Developing A Hybrid Bidirectional Pulley Module (HBPM) for Cable-Driven Soft Exosuits
Goal : Design and implementation of a single actuator based HBPM that suppresses slack in Bowden cable transmission and provides stable bidirectional torque assistance for wearable robotics.
Summary Soft exosuits have emerged as lightweight and flexible alternatives to rigid exoskeletons, but their performance is constrained by the limitations of cable driven transmissions. Slack, friction, and hysteresis degrade torque fidelity, increase energy consumption, and often introduce discontinuities during motion reversals. These drawbacks reduce both the efficiency and stability of human assistance. To address these challenges, we are developing a Hybrid Bidirectional Pulley Module (HBPM) that integrates a single actuator, Bowden cable transmission, torsion springs in flipped configuration, and one-way clutches into a compact mechanism.
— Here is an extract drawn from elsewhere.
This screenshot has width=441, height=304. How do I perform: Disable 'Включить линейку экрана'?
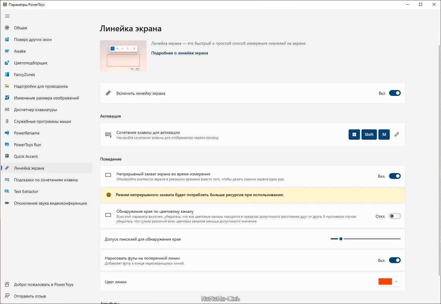(395, 93)
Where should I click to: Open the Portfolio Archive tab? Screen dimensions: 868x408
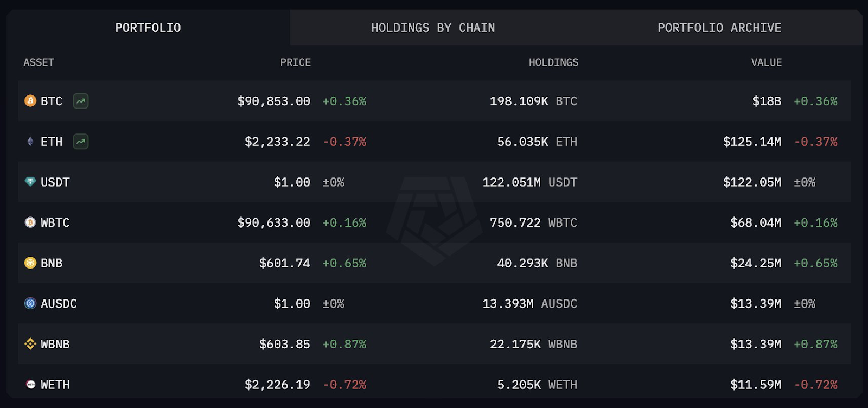click(719, 28)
The HBPM is designed to maintain continuous pretension, suppressing slack and enabling smooth torque transfer, while the torsional springs storage and release elastic energy to support bidirectional assistance. While the current work focuses on module design and dummy load testing, the long-term objective is to integrate this mechanism into wearable robotic platforms. Future studies will extend evaluation to human in the loop experiments to quantify both mechanical benefits and user comfort.